If you have a lot of drawing to do, there may be many, many division and multiplication operations. Modern CPUs are very fast, but why even do that? Also, with every draw, you might end up with many other operations to calculate the size and position.

An example would be if padding was needed. If you were going for a 2px padding, then this would also have to be calculated:

var halfWidth = (float)this.Width / 2f;
var padding = 2f;
canvas.DrawCircle(halfWidth, halfWidth, halfWidth - (padding * 2), paint);

And this gets worse if you want the padding to be based on the circle size, maybe with a 10% padding:

var halfWidth = (float)this.Width / 2f;
var padding = (float)this.Width / 10f;
canvas.DrawCircle(halfWidth, halfWidth, halfWidth - (padding * 2), paint);

This involves lots of arithmetic – who really wants to deal with that when trying to draw a basic circle?

Not me.

Arbitrary Size

What if we could draw things using any base size, and then let the graphics engine do all the work? Like it was designed to do.

Now this is probably not something that I invented or discovered. I may have thought of it now, but I am not always the brightest person so that basically means everyone already knows. But, let’s assume that there was one other person that didn’t know.

So, what if we could take our 15×15 circle and convert that thought into a 100×100 circle and let the engine do the work to make our numbers appear as if it was 15×15?

We can do that with SkiaSharp.

It is called scaling. Pretty obvious, I know, but it only took a few years.

Instead of doing “advanced” arithmetic to calculate sizes, offsets and percentages, we can use any base size that makes things easier. In our example, we have a full-view circle with a number in the center.

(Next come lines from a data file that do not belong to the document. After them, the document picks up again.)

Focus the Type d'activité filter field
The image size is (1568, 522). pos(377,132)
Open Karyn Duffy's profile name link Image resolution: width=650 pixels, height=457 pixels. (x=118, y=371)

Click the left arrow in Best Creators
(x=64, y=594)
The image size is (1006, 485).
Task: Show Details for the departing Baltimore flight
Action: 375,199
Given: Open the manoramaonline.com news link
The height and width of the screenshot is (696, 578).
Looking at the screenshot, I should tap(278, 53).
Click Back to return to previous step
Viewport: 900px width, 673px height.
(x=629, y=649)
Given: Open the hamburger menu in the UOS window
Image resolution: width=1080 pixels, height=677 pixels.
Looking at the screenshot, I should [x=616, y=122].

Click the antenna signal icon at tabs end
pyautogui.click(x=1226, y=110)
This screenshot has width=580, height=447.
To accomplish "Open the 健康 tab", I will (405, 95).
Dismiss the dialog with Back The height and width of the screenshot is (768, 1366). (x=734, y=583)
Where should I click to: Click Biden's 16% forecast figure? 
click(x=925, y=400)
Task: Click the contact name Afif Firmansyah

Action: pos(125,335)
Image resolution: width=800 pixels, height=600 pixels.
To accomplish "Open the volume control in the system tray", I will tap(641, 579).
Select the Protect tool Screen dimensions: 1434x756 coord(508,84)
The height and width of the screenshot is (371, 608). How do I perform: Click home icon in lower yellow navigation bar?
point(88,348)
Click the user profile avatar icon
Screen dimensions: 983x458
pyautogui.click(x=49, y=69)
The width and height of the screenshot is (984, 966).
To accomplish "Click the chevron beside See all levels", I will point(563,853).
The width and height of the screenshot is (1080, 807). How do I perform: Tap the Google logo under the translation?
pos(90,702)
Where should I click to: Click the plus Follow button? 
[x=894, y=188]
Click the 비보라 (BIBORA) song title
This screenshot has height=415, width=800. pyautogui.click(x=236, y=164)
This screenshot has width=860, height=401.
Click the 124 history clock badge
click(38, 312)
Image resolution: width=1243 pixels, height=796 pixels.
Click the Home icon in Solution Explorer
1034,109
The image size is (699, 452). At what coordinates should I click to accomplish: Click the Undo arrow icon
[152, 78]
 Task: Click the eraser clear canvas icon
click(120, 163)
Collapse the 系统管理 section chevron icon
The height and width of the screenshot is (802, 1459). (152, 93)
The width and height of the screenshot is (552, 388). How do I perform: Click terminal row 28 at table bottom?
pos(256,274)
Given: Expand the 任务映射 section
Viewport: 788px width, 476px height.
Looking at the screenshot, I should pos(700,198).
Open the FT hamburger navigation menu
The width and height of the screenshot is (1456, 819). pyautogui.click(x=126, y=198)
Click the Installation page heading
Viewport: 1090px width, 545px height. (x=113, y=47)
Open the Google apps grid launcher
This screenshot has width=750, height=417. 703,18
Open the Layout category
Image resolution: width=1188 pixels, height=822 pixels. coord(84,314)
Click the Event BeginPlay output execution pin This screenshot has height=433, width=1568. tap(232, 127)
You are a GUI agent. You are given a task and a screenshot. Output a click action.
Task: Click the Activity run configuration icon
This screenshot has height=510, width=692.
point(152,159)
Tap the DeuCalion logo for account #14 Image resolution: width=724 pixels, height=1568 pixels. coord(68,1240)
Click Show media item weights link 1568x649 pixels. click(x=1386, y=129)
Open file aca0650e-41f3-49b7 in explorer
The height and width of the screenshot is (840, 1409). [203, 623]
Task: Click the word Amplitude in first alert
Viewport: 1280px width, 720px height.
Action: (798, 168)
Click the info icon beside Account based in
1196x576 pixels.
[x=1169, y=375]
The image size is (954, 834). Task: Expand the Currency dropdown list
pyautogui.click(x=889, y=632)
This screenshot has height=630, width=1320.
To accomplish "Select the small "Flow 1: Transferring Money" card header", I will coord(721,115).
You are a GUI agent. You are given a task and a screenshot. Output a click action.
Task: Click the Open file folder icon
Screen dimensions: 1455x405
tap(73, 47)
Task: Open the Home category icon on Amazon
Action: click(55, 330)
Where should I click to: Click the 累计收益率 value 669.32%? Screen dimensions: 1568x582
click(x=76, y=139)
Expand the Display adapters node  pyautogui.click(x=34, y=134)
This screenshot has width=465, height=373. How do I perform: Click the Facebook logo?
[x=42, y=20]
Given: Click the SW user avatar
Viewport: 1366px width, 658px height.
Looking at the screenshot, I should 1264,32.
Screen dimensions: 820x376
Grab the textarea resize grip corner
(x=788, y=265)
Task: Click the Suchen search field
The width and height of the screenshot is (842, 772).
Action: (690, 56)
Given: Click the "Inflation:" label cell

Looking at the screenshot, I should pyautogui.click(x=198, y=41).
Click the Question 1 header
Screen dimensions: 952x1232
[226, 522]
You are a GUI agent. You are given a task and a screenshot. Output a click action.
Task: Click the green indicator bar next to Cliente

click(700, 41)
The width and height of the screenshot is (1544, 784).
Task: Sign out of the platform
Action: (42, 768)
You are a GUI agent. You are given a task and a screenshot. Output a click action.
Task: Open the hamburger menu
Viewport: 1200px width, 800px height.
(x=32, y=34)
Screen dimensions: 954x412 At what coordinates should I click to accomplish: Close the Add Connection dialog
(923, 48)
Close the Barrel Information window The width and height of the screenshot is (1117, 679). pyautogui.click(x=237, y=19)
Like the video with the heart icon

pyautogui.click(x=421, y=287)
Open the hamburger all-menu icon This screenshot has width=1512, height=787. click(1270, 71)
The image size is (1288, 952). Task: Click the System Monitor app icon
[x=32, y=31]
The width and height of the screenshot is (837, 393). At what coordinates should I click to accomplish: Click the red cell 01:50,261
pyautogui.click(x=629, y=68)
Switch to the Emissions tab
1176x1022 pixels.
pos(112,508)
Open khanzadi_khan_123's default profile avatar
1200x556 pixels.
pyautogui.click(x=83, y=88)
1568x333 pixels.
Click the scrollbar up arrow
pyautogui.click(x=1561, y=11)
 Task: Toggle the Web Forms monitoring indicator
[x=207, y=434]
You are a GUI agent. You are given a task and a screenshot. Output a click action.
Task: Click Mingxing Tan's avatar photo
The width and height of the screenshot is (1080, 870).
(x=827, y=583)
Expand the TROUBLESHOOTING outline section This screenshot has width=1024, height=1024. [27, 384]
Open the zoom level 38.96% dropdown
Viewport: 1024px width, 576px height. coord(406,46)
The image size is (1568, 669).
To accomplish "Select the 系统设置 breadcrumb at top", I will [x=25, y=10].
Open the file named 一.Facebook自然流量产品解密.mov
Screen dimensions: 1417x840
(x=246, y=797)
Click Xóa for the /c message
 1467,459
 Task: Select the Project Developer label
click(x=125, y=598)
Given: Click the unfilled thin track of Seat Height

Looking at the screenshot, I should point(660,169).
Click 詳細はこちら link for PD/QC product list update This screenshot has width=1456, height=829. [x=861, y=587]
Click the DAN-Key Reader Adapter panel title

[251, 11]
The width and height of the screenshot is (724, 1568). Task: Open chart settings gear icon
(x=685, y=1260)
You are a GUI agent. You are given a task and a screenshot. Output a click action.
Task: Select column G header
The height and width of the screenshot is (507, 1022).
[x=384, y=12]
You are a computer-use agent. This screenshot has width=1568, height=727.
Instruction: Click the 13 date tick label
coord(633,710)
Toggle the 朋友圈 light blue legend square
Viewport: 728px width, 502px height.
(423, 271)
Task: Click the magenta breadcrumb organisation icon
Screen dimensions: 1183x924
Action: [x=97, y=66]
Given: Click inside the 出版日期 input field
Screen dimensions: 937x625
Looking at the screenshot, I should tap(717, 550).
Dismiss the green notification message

So why not use 100 as the base size and have the circle have a radius of 50? Well, we can.

// pick a cool number for us
const float baseSize = 100f;

var canvas = e.Surface.Canvas;

// scale to our base unit
canvas.Scale(e.Info.Width / baseSize);

var circleFillPaint = new SKPaint {
    IsAntialias = true,
    Style = SKPaintStyle.Fill,
    Color = 0xFFFF5722,
};

// center of 50x50 and a radius of 50
canvas.DrawCircle(50f, 50f, 50f, circleFillPaint);

// we can even use nice numbers for font sizes
var textPaint = new SKPaint {
    IsAntialias = true,
    TextSize = 70f,
    Color = SKColors.White,
};

// measure the text width
var textBounds = SKRect.Empty;
var advance = textPaint.MeasureText(BadgeValue, ref textBounds);

// draw the text at the center (x = 50 - half the width; y = 100 - half text height)
canvas.DrawText(BadgeValue, 50f - (advance / 2f), 100f - (textBounds.Height / 2f), textPaint);

Now, we can use this exact code to render a perfect badge, regardless of the view size, the screen density or any other view-related property. The reason for this is that the first thing we do is convert from drawing units into our perfect unit:

canvas.Scale(e.Info.Width / baseSize);

As long as our numbers are based on baseSize, then we can never go wrong.